Surge esta introdução na sequência de um artigo da Rolling Stone sobre a surpresa que é encontrar na pop de hoje um solo de guitarra, algo que, arrisco, começou a cimentar-se no final da década passada. Estes três discos não prescindem das guitarras, mas também não a colocam num plano de destaque óbvio. Resumem bem a transição.

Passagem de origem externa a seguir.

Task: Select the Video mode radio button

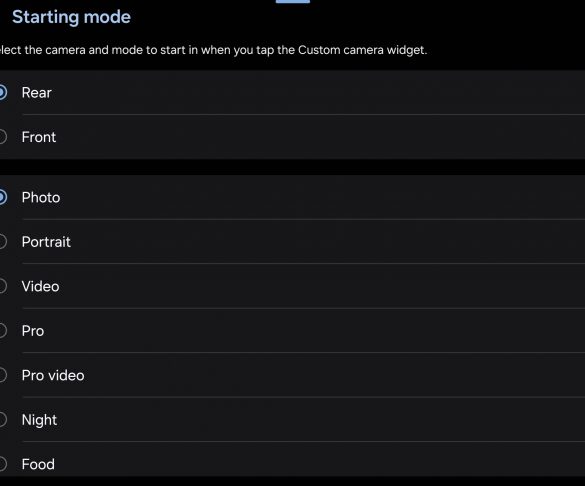Action: (2, 286)
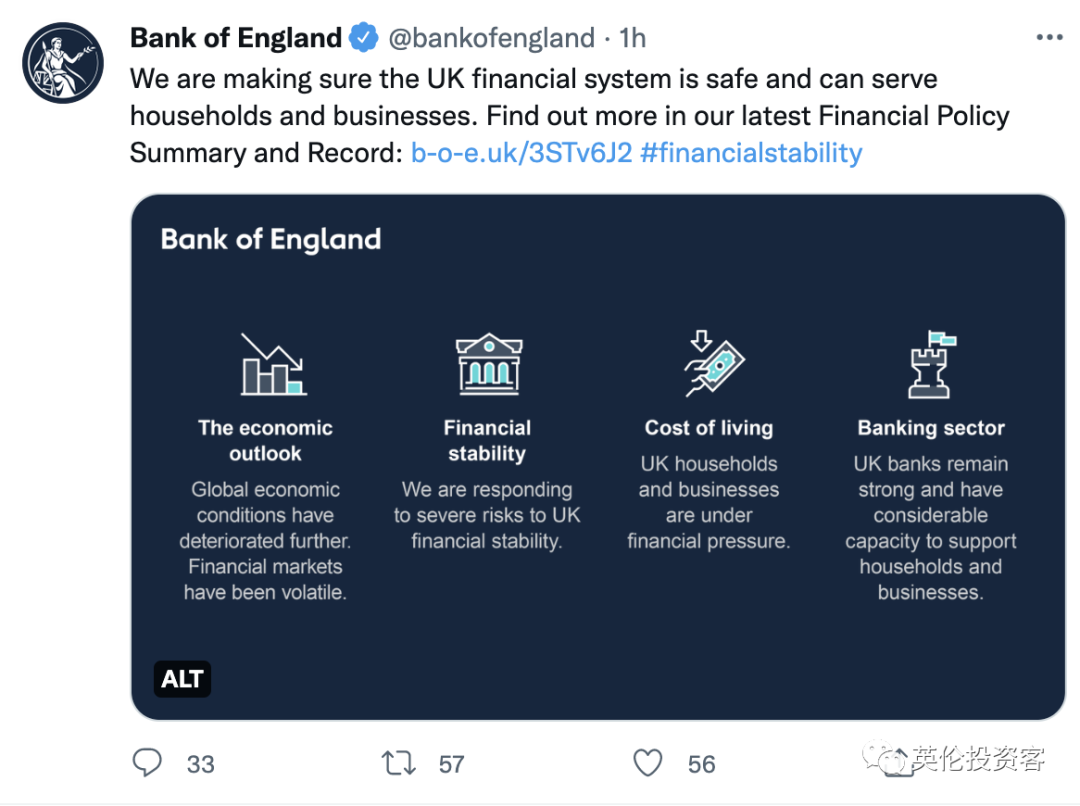Image resolution: width=1080 pixels, height=806 pixels.
Task: Click the declining chart economic outlook icon
Action: pos(273,364)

Todos enganam na forma como oferecem singles imediatos que escondem discos complexos. Os Grizzly Bear, por exemplo, usam as harmonias “Two Weeks” como isco para nos pescar para o resto que exige mais paciência. Curiosidade: o unanimemente (trocadilho não intencional com “meme”) macabro vídeo do single antecipa de certa forma os filtros de Snapchat. Mas, embora os consigamos colar aos caminhos folk que Fleet Foxes e Bon Iver iam trilhando, os Grizzly Bear eram mais ligados a uma outra e nova estranha América psicadélica, passe a redundância: a dos Animal Collective (AC), Dirty Projectors e Yeasayer — todos, à exceção dos AC, de Brooklyn.

Já a EUFORIA (!!!) dos Passion Pit ia mais no sentido da dos MGMT e Empire the Sun. O fogo de artíficio de Manners encontrou um público e boa parte dele estaria no Myspace (ah, 2009…): “Sleepyhead” rodou 1.6 milhões de vezes. Números grandes para a altura, mas que hoje o YouTube nos ensina a ver como pequenos. Curiosidade para fazer a ponte para os Phoenix: os franceses chegaram a cabeças de cartaz do Coachella com muito menos argumentos que os Passion Pit, esses sim, uma banda de festival. A verdade é que, nesse sentido, os Phoenix foram uma fraude. As referências à música clássica com “Lisztomania” e o nome do disco podiam ter afastado, mas “1901” (protótipo do êxito indie da primeira década dos zeros) criou uma estranha ilusão de estádio. O êxito dos Phoenix é, por isso, um mistério: se os Grizzly Bear chegaram a um spot da Volkswagen, os Phoenix passaram em Gossip Girl, Vampire Diaries, Guitar Hero, anúncios publicitários e filmes. Também deram meme e tomaram as listas de melhores do ano. Solos de guitarra somados: zero.